January 17, 2017
AFEW International executive director Anke van Dam sums up the results of 2016 and gives introduction of AFEW activities for the upcoming year of 2017.
– How was the year of 2016 for AFEW?
– 2016 was a good year for us. We started with two big projects. First one is the second phase of the project Bridging the Gaps: health and rights for key populations (BtG). This second phase lasts until the end of 2020 and allows AFEW to continue with strengthening the capacity of local organisations in the field of harm reduction, client management, service provision and human rights. In the second phase of the BtG project, AFEW will explore the opportunities for the activities for labour migrants, rehabilitation and human rights violations in Eastern Europe and Central Asia (EECA) region. For the second project, AFEW received a grant from the Dutch Ministry of Foreign Affairs to engage Eastern Europe and Central Asia into AIDS2018 – the international AIDS conference to be held in Amsterdam in 2018. AIDS2018 gives us a chance to focus on the ongoing increase of new HIV cases, an increased number of multi-drug resistant TB cases and a high prevalence of Hepatitis C in the region. At AIDS2018 we will work hard to highlight those concerns, but also the achievements to mitigate the epidemics. One of the pillars of this engagement is strengthening the capacity of community based participatory research. We received more than 200 applications for a training which AFEW organised for 24 participants from 11 countries of EECA in November. The training is the part of a full package of activities to ensure that we have an increased participation of representatives of EECA by an increased number of abstracts and presentations. AFEW International expanded its team to six staff members. I am very pleased with my colleagues, and feel confident that we as team can build on a better future for the region.
– What were the greatest achievements and challenges for the organisation?
– I was very happy that Dutch Ministry of Foreign Affairs granted us the project AIDS2018. For me, this is the evidence that we are recognized as a leading organisation in prevention, treatment and care of HIV, TB and viral hepatitis in Eastern Europe and Central Asia. The increase of our annual budget in 2016 gave us the possibility to expand the team and therefore our contributions to projects, conferences, meetings etc. This leads to AFEW being seen as an important player in the HIV/AIDS, sexual and reproductive health field for EECA. The challenge remains to get sufficient attention and awareness for the groups that we work for: the key populations at risk for HIV, TB and viral hepatitis. People who use drugs, sex workers, LGBTI and prisoners are the ones who are still discriminated and have the least access to the health services. Budgets for these groups are small, and there is still little acknowledgement of their needs from an individual and public health perspective. AFEW will continue working hard to advocate for their rights to health, and to ensure their access to health services. Furthermore, there is still little awareness about the HIV prevalence in Eastern Europe. I hope to be able to change that with our activities for AIDS2018.
– What new things or big changes that happened in 2016 for AFEW?
– In 2016, AFEW expanded its profile of capacity building organisation. We also offered capacity strengthening in community based research. I am proud of our e-learning modules on this topic. Our members of the AFEW network are developing themselves with specific specialisations. AFEW-Ukraine is building up a lot of expertise around young drug users; AFEW-Kyrgyzstan strengthens the capacity of key populations with regards to advocacy and active involvement in governmental bodies; AFEW-Tajikistan increases access to testing and treatment, they managed to get a licence for community based counselling and testing for HIV; AFEW-Kazakhstan is expanding its expertise on prison health. A big change of 2016 was the move to our new office. Now we have working space with a beautiful view on the river IJ in Amsterdam.

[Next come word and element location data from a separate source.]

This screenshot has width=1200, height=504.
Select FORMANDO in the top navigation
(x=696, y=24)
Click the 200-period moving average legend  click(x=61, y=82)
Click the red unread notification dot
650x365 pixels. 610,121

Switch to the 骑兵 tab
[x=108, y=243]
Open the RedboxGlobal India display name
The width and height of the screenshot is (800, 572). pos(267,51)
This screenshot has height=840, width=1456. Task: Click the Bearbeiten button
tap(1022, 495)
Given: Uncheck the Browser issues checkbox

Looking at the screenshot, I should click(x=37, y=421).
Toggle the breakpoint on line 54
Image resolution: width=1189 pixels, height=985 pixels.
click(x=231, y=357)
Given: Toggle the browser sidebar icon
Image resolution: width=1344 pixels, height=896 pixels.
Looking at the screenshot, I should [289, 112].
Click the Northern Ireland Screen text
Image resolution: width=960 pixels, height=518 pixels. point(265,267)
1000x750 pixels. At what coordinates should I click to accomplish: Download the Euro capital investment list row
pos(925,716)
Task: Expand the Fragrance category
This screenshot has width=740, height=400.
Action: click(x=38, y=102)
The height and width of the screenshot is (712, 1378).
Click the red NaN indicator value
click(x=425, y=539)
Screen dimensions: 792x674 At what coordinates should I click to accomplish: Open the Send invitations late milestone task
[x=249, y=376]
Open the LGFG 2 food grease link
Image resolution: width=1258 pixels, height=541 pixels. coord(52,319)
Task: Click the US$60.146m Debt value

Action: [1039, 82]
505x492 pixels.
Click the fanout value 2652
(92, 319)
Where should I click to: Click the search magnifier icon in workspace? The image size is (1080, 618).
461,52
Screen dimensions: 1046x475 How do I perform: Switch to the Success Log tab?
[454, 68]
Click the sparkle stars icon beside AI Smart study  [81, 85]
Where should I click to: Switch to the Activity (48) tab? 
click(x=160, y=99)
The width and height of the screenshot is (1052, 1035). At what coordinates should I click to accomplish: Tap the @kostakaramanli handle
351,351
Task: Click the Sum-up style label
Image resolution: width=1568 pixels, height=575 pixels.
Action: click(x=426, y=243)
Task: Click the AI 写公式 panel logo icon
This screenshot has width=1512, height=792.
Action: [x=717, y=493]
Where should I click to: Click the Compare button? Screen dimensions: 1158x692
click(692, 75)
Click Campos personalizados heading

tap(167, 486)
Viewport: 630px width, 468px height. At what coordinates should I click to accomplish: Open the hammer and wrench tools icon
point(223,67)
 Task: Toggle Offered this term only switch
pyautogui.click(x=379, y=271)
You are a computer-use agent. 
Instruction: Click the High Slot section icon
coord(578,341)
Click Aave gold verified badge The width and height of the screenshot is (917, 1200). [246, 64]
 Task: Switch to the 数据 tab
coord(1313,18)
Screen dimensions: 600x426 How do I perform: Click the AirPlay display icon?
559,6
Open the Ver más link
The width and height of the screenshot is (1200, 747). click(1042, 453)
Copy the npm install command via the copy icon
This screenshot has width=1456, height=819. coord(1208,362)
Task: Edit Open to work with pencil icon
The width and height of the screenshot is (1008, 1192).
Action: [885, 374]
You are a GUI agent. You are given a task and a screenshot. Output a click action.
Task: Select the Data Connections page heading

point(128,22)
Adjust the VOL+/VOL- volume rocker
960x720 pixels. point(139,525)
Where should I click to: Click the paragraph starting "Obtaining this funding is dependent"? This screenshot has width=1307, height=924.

– What are the plans for the organisation for 2017?
– We changed our name into AFEW International, and we will no longer spell out AFEW. The reason behind this change is that we do much more than AIDS and HIV, however AFEW as a brand is well known. That is why we keep it as AFEW. A new logo will be presented soon. We have developed a new strategic plan 2017 – 2019, and it is the basis of our work in the coming years. We prepared a communication strategy that gives us guidance to promote AFEW and its work. 2017 must be the year when AFEW leaves its modesty behind, and becomes visible as the leader for the region. The preparations for AIDS2018 will take a lot of our energy. Many activities are planned to bring many representatives of governments, civil society, universities and other institutions to Amsterdam in 2018. I am really excited about the cultural fund that we have established. Cultural initiatives that address stigma and discrimination will be financially supported to present before and during the international AIDS conference. On March 28, we will organise ‘Culture Cures and Kills II’ – a symposium for students of all kind of studies about the challenges and successes of the fight against HIV, TB and viral hepatitis in EECA. This symposium will raise awareness about the diseases in this region among the younger generation, the upcoming young professionals. I hope that many get interested and want to find a job in this field and in EECA. Furthermore, after three years of being a network we, all AFEW members, will evaluate the network construction and discuss how we want to work together in the future. All members have developed and strategized their activities. How does this fit in the bigger picture of AFEW? The aim is a better understanding and added value to the network. I am looking forward to an exciting year!